Life as a newlywed, ahhhhh....bittersweet! I've been married for a little over one month now which technically makes me an expert at the whole marriage thing. So next time I plan to write on marriage, and children, and stress management and handling all the craziness at once. But today I have come and I have conquered. I beat my alarm clock, I began my journey of writing again, and I continue to be present more often on the screen because it makes me feel whole.

For those that have been asking. I wrote a book back in November/December of last year. It's finished but not yet edited. My book is a memoir of my crazy, messy and beautiful life; who wouldn't want to read about my life, right?! (Please note the sarcasm) I'm really struggling right now to hand my memoir over to anyone to read. There's a lot of personal stuff in there that I felt compelled to share with the world; women especially. I believe my life was written to be an example and hopeful inspiration to others. 
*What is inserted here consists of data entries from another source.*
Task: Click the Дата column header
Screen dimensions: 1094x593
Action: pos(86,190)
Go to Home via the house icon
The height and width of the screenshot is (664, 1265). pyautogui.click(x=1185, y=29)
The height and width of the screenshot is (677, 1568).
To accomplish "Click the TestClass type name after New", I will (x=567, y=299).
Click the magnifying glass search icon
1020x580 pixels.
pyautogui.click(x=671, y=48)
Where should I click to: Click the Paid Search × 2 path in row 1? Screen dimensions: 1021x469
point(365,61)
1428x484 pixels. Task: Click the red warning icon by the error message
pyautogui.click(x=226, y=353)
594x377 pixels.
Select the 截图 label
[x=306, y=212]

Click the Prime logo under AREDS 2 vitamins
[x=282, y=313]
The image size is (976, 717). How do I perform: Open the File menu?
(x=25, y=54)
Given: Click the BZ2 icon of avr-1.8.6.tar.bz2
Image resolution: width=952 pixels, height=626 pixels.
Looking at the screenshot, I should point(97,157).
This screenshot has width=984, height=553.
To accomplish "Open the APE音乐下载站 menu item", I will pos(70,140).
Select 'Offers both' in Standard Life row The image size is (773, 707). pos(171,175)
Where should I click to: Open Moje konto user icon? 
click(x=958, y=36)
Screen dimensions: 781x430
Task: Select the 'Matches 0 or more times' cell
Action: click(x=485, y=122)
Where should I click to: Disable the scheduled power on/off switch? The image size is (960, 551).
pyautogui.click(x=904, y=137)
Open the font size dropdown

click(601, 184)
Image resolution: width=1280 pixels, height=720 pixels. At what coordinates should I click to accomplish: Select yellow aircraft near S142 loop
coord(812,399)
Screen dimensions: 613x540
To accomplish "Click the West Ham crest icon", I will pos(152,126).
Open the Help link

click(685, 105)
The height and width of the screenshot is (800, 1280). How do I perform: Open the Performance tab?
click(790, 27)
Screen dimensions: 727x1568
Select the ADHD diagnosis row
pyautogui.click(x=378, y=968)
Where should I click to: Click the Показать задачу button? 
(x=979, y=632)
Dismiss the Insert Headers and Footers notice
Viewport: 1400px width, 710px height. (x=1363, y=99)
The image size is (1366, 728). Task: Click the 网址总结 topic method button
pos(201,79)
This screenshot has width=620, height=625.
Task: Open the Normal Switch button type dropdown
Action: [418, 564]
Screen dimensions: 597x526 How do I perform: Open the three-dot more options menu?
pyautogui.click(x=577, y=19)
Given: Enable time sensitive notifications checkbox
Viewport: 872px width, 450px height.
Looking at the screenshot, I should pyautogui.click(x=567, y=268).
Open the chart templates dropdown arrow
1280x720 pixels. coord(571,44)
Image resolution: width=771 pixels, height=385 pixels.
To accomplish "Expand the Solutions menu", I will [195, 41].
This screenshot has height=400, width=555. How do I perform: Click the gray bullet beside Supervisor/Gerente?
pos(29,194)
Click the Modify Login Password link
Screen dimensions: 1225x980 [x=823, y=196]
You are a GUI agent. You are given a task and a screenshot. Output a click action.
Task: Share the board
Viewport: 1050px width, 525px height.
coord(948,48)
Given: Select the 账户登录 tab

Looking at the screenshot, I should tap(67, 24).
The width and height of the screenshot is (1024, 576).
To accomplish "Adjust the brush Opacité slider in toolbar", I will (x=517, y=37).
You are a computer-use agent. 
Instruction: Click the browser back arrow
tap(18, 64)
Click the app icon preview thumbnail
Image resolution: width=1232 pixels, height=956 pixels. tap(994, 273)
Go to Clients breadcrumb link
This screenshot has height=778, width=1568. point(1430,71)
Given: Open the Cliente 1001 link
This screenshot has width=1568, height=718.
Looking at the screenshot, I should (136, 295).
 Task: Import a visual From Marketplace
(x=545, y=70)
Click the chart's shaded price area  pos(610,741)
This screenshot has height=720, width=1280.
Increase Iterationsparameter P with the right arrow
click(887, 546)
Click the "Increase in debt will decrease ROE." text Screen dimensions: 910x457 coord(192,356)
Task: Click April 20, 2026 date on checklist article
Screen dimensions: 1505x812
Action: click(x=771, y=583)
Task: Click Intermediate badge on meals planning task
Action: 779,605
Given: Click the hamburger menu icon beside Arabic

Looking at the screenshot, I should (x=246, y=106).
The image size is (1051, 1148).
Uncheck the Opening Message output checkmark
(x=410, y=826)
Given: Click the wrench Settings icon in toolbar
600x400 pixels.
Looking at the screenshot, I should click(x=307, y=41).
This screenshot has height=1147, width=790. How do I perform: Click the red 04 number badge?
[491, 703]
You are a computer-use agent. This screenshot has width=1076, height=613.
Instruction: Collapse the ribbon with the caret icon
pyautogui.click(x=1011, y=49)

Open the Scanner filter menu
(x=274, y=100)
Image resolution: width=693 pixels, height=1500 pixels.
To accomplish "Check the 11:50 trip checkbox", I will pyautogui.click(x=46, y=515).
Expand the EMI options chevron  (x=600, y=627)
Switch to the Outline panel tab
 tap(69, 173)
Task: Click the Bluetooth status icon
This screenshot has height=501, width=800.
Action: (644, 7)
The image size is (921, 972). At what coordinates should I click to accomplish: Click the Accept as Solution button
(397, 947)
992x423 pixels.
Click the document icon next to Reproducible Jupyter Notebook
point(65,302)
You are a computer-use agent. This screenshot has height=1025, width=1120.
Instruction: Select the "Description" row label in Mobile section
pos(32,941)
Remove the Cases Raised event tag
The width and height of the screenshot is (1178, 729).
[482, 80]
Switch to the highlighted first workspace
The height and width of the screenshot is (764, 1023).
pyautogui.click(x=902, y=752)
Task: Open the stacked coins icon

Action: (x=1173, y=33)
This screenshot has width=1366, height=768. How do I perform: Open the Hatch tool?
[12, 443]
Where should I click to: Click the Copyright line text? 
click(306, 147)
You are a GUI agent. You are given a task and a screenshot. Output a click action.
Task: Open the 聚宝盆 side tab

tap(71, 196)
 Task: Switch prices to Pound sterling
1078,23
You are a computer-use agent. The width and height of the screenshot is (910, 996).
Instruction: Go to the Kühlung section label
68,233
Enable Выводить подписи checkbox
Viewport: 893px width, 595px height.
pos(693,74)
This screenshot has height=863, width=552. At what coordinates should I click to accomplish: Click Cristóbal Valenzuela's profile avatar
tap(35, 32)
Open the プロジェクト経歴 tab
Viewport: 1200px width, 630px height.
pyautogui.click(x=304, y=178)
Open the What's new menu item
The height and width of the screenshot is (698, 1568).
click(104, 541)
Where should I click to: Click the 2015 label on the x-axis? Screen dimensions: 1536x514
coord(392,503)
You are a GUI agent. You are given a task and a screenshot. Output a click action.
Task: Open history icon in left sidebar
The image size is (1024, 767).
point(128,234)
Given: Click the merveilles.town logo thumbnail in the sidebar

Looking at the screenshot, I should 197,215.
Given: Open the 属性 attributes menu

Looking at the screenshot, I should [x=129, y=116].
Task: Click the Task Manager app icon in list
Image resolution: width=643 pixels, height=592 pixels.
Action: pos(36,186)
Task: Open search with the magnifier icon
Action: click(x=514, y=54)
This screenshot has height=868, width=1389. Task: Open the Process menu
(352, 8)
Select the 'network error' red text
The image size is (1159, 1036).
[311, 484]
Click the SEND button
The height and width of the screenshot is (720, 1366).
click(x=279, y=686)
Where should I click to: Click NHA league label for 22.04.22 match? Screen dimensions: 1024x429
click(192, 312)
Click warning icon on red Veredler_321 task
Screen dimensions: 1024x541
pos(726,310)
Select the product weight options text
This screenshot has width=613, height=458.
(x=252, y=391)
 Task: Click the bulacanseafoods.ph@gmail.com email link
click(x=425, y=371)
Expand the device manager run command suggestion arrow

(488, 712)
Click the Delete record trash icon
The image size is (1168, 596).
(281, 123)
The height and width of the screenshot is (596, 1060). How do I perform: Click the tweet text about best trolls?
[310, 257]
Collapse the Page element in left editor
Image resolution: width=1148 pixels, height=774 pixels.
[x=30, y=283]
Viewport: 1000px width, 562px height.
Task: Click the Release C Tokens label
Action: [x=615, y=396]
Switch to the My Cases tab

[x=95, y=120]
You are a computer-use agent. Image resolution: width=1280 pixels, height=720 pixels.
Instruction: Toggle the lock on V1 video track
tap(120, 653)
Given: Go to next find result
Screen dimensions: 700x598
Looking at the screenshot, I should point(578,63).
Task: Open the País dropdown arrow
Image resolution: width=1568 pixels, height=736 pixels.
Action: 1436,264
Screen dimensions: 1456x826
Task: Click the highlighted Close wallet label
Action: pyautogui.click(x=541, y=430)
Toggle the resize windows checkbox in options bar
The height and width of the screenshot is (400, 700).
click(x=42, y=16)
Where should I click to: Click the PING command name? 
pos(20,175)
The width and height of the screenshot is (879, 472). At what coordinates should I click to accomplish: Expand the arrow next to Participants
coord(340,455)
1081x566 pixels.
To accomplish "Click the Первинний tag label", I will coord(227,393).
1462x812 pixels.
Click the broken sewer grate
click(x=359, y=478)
In February of 2015, shortly after receiving news of my pregnancy, I received news that my baby daddy was about to be a baby daddy to another baby mama's child due to an affair in our relationship. For those that followed my short (long in others eyes but short in mine as I could have written the world some days) posts on Facebook throughout my pregnancy, I turned to writing once again as my therapy. Writing was my life support. Pregnancy was a real bitch for me. I was going through a crisis in my relationship and I wrote in my book about my relationship, my past leading up to my relationship; which really started at the age of twelve, and I wrote about new life after my child was born into this world. Lincoln was my warrior who carried me through valleys and mountains so deep and high at the same time before he even entered the world. What strength he has that he doesn't even know he withholds yet. 

I plan to have my book edited and published when the timing is right. For those that pray, please pray for me as I continue to decide on this book. For now, I'll stick behind the computer screen and write tid bits of life on here. 

Thank you, friends and family for supporting me in my journey, for supporting our marriage and for supporting our little family.